═══ Extrait du document ═══

Alors que le monde semble entrer dans une phase d’incertitude au sujet de la mondialisation avec une remise en cause des principes du libre-échange par les Etats-Unis, l’Union européenne continue de promouvoir le libre-échange sans limites avec ses partenaires, notamment la Tunisie. C’est une remarque fort pertinente formulée dans une étude récente élaborée par l’Observatoire tunisien de l’Economie.
La population tunisienne s’est révoltée en 2011 contre le système instauré par Ben Ali mais également contre les conditions sociales et économiques qui résultent des choix effectués au début du mandat de Ben Ali : Plan d’Ajustement Structurel entre 1986 et 1994, accord de libre-échange avec l’Union européenne en 1995. Ces choix ont eu pour conséquence de concentrer d’autant plus l’activité économique sur le littoral de la Tunisie délaissant ainsi les zones intérieures d’où sont parties les révoltes fin 2010.
Ils ont également eu pour conséquence la disparition lente de l’Etat social sur une grande partie du territoire rompant ainsi le contrat social qui liait l’Etat à la population. L’insertionde la Tunisie dans la mondialisation s’est reposée sur une stratégie de compétitivité par les bas salaires obligeant ainsi l’Etat à mettre en place une politique agricole qui fragilise les paysans via des prix de vente bas afin de maîtriser les salaires dans l’industrie de sous-traitance.
Les céréales, principales importations
Malgré toutes ces conséquences, la réponse de l’Union européenne à la révolution tunisienne fut de proposer à la Tunisie un approfondissement de ces politiques en élargissant le libre-échange aux secteurs de l’agriculture et des services, et ce, à travers la proposition d’un Accord de libre échange complet et approfondi (Aleca). Pour ce qui concerne le chapitre sur l’agriculture, l’Union européenne n’indique dans sa proposition du 24 avril 2016 que «la libéralisation des droits de douane». C’est dans le cadre de cette proposition de libéralisation des droits de douanes dans le secteur agricole que s’inscrit cette étude.

═══ Données de l'exercice ═══

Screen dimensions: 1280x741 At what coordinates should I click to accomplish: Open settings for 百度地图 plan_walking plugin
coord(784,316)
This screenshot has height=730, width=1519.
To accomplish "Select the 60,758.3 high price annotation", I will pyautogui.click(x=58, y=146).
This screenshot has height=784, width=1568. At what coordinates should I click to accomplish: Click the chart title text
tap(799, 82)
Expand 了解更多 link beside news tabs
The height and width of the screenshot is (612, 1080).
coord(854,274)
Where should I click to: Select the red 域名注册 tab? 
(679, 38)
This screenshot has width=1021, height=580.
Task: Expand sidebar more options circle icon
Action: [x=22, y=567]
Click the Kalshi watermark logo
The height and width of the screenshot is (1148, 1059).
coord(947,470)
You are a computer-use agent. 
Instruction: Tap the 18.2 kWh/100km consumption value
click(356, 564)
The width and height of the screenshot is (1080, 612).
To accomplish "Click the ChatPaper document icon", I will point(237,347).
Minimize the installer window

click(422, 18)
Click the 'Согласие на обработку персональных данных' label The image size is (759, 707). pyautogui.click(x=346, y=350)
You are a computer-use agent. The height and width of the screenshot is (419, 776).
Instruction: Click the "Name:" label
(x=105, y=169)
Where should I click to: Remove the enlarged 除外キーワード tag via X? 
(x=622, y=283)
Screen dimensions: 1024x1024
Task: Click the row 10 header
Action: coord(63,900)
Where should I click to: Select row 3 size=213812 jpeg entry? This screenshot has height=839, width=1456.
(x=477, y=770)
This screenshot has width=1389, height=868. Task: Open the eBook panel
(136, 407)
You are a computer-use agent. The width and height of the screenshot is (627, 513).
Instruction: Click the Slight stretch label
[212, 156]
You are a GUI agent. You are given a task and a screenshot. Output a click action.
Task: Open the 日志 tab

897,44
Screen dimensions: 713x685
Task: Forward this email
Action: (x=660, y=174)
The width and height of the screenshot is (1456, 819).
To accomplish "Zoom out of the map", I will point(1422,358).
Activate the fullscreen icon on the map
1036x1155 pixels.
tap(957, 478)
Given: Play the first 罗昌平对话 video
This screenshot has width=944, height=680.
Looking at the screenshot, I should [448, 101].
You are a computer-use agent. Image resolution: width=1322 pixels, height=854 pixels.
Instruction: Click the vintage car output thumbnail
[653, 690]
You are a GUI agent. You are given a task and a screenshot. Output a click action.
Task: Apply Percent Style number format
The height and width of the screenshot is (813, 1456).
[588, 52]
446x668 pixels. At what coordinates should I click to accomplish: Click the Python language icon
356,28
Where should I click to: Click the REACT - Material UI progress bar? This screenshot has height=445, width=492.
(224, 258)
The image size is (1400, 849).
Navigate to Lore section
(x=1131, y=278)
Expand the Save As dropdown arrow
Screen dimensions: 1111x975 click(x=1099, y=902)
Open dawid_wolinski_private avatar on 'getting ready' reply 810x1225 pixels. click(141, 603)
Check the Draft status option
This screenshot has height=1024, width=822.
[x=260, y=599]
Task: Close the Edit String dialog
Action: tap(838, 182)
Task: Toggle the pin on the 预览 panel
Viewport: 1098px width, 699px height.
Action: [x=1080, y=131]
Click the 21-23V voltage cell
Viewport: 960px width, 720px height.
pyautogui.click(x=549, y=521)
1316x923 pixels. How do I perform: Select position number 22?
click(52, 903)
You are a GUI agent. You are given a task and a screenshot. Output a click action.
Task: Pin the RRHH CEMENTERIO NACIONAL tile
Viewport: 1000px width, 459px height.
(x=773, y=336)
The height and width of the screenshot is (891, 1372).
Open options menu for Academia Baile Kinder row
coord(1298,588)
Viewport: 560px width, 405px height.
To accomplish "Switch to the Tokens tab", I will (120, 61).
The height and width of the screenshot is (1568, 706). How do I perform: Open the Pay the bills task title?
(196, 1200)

═══

● **Consignes écrites**:
a: D'après l'extrait, en quelle année la Tunisie a-t-elle signé un accord de libre-échange avec l'Union européenne ?
b: Convertissez en liste JSON de chaînes le passage des enregistrements allant de la ligne qui contient « Given: Play the first 罗昌平对话 video » jusqu'à celle qui contient « click(52, 903) », bornes comprises, à raison d'une chaîne par ligne et en omettant les lignes vides.
Le texte et les enregistrements n'ont aucun lien entre eux.

● **Corrigés par consigne**:
a: En 1995.

b:
[
  "Given: Play the first 罗昌平对话 video",
  "This screenshot has width=944, height=680.",
  "Looking at the screenshot, I should [448, 101].",
  "You are a computer-use agent. Image resolution: width=1322 pixels, height=854 pixels.",
  "Instruction: Click the vintage car output thumbnail",
  "[653, 690]",
  "You are a GUI agent. You are given a task and a screenshot. Output a click action.",
  "Task: Apply Percent Style number format",
  "The height and width of the screenshot is (813, 1456).",
  "[588, 52]",
  "446x668 pixels. At what coordinates should I click to accomplish: Click the Python language icon",
  "356,28",
  "Where should I click to: Click the REACT - Material UI progress bar? This screenshot has height=445, width=492.",
  "(224, 258)",
  "The image size is (1400, 849).",
  "Navigate to Lore section",
  "(x=1131, y=278)",
  "Expand the Save As dropdown arrow",
  "Screen dimensions: 1111x975 click(x=1099, y=902)",
  "Open dawid_wolinski_private avatar on 'getting ready' reply 810x1225 pixels. click(141, 603)",
  "Check the Draft status option",
  "This screenshot has height=1024, width=822.",
  "[x=260, y=599]",
  "Task: Close the Edit String dialog",
  "Action: tap(838, 182)",
  "Task: Toggle the pin on the 预览 panel",
  "Viewport: 1098px width, 699px height.",
  "Action: [x=1080, y=131]",
  "Click the 21-23V voltage cell",
  "Viewport: 960px width, 720px height.",
  "pyautogui.click(x=549, y=521)",
  "1316x923 pixels. How do I perform: Select position number 22?",
  "click(52, 903)"
]